According to Commissioner Vestager, the EU reached that decision based on an evaluation of the tax benefits permitted by Ireland’s tax authorities, which the Competition Commissioner argues violates EU rules regarding member states providing “state aide” to corporations doing business in the EU.
As an example of the benefits accorded Apple by Ireland’s taxing authority, Commissioner Vestager explained that in 2011 Apple’s international sales entity generated profits of €16B. Of that profit less than €50 million were “allocated” by Apple to its Ireland-based branch. The remainder was allocated to Apple’s international “head office,” which is structured as a “state-less” entity that is not subject taxes. As a result, Apples 2011 effective tax rate was approximately 0.05%. Additionally, according to Commissioner Vestager, by 2014, Apple’s “effective tax rate was 0.005%.” [For a description of Apple’s approach for managing their EU taxes, see “Apple’s dirty little tax secret – APPLE NEWS.”]
According to Commissioner Vestager, while its Irish sales branch actively coordinates Apple’s EU-based sales activities, its “head office” exists only on paper.

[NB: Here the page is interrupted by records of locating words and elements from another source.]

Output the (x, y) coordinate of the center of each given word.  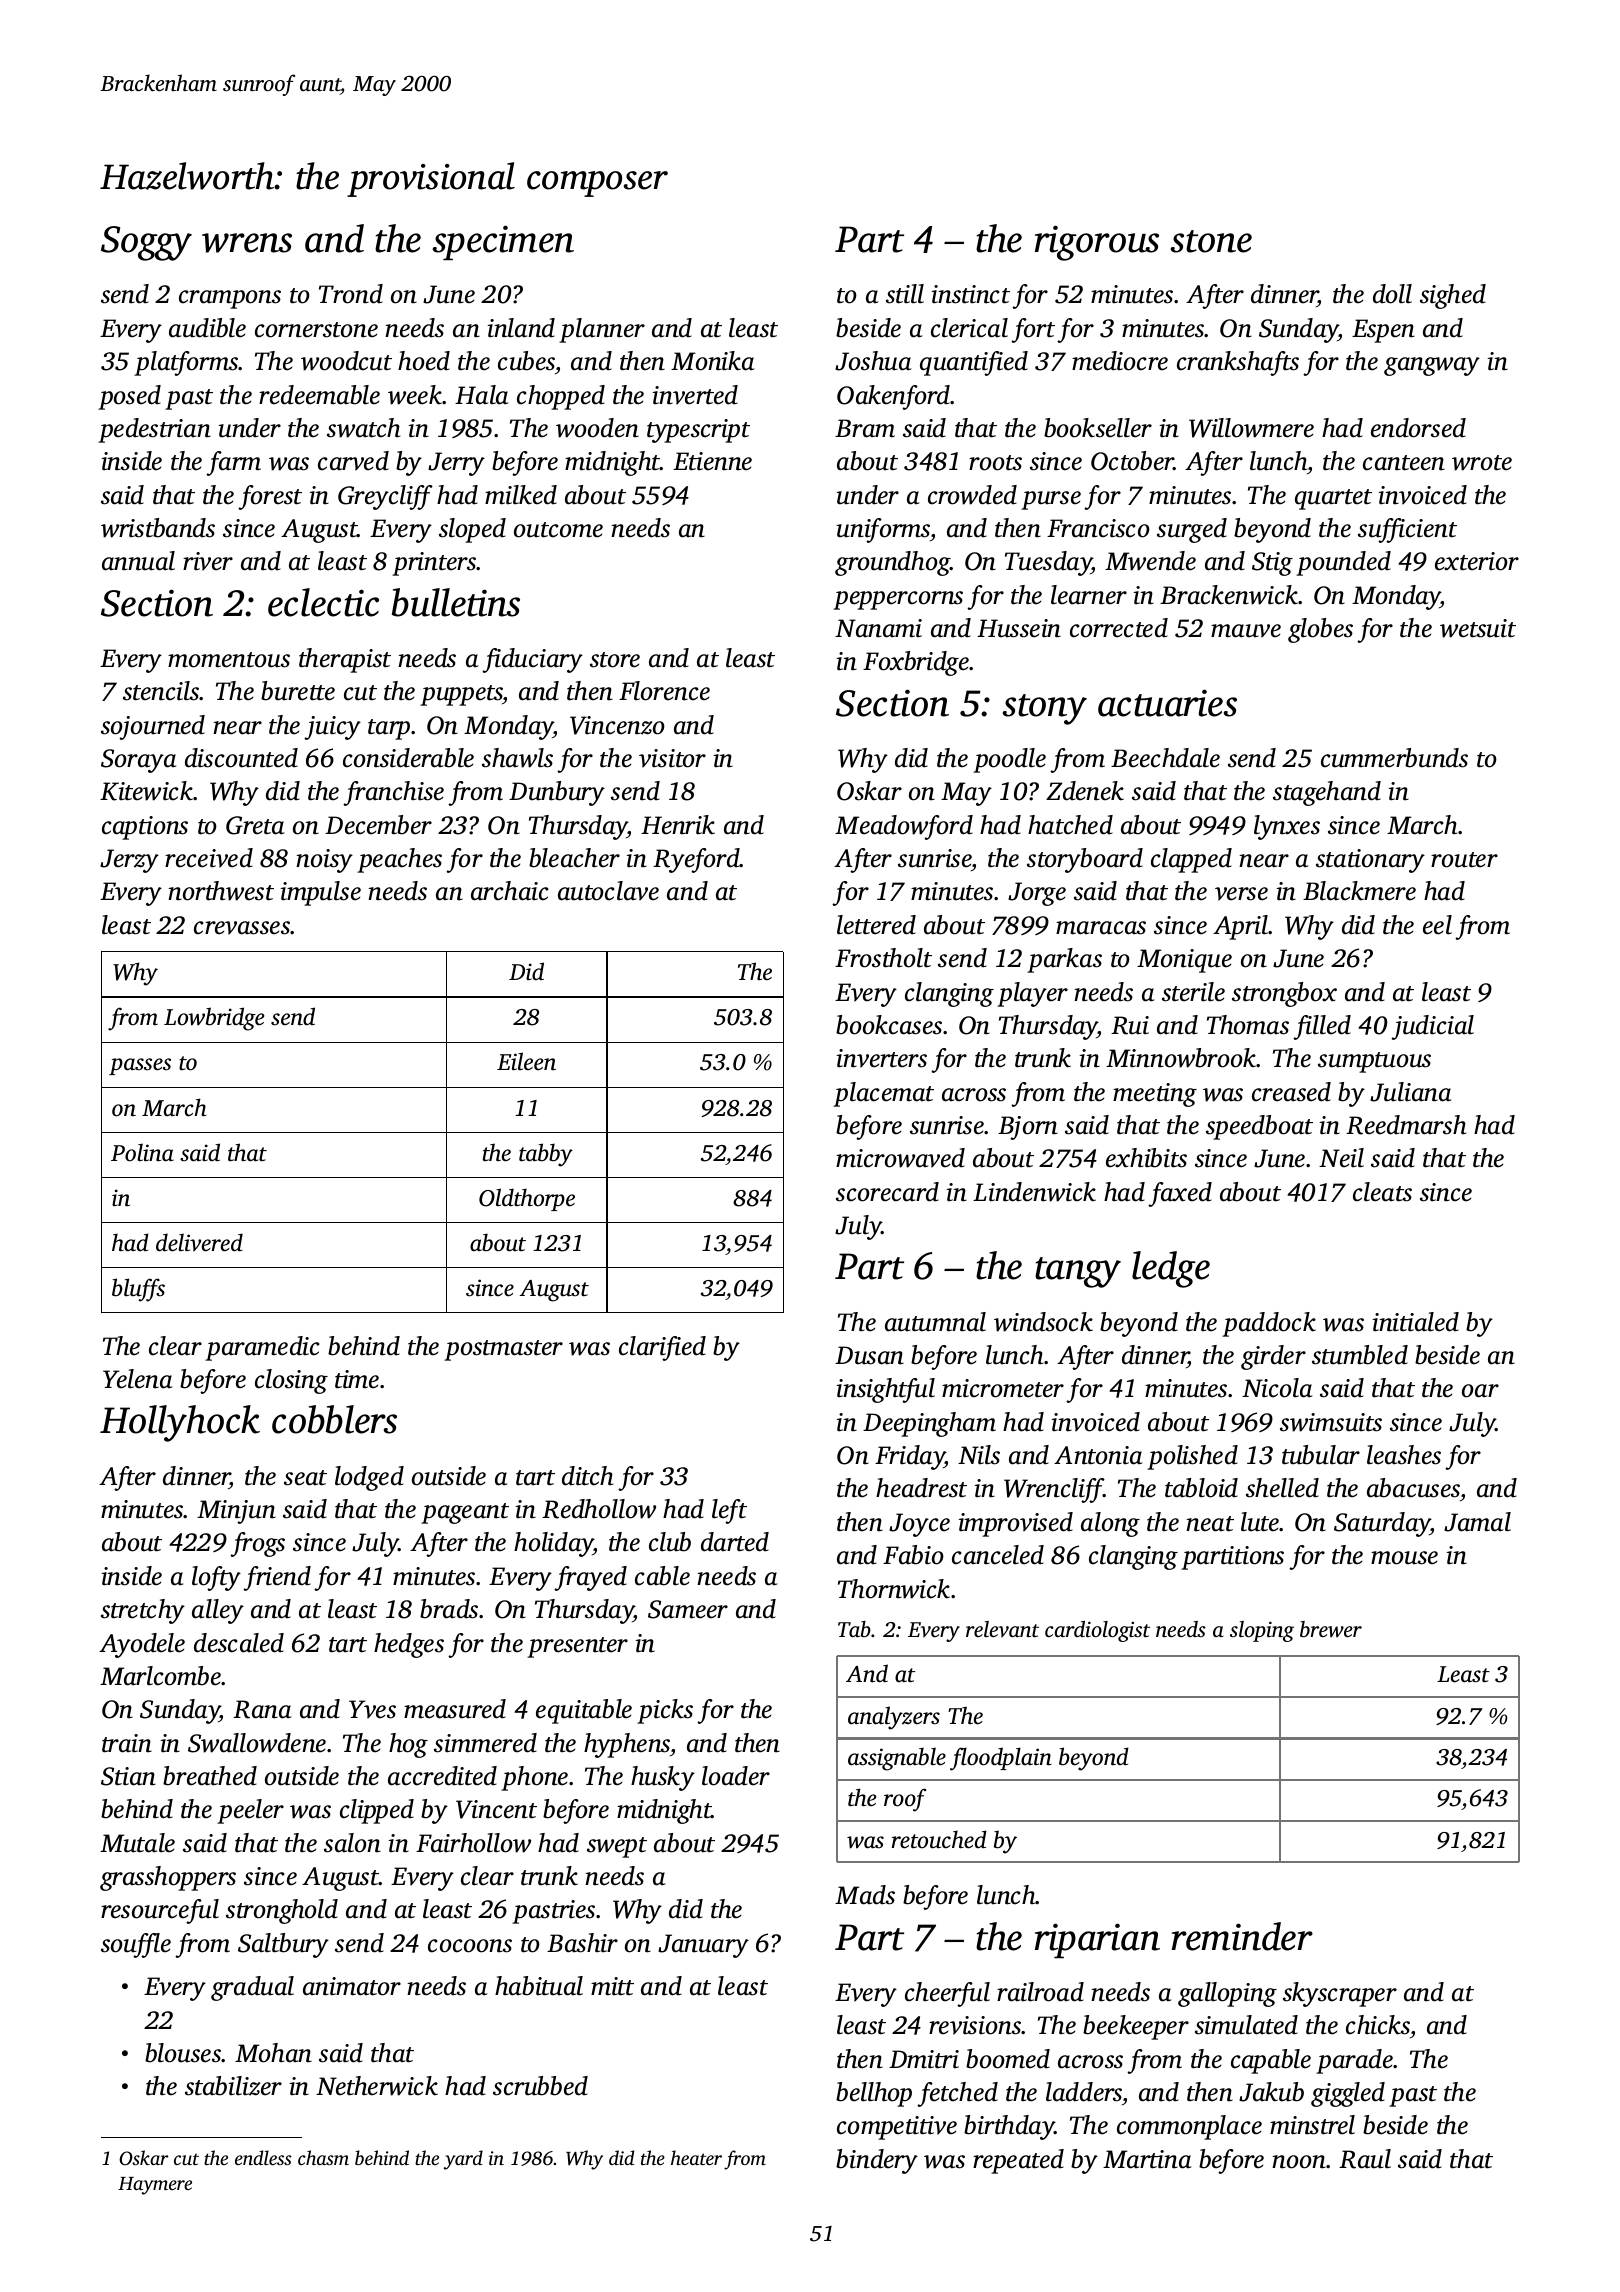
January (703, 1946)
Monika (712, 361)
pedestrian (154, 430)
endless (263, 2157)
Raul (1365, 2159)
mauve (1246, 631)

It has no employees, no premises, and no business activities. Thus, the EU Competition authority argues that the costs allocated to that entity are subject to Ireland’s corporate tax rate, which is about 12.5%.
Commissioner Vestager admitted that, previously, Ireland’s taxing authorities approved Apple’s local corporate “tax” structure and policies. However, as noted above, the EU Competition authority has deemed Ireland’s approval of that structure in violation of the associated EU rules.
In an article summarizing the EU announcement, Bloomberg news stated that Ireland’s Finance Minister, Michael Noonan, and Lucas Maestri, Apple’s chief financial officer, stated that they will appeal the EU Competition Commissioner’s decision.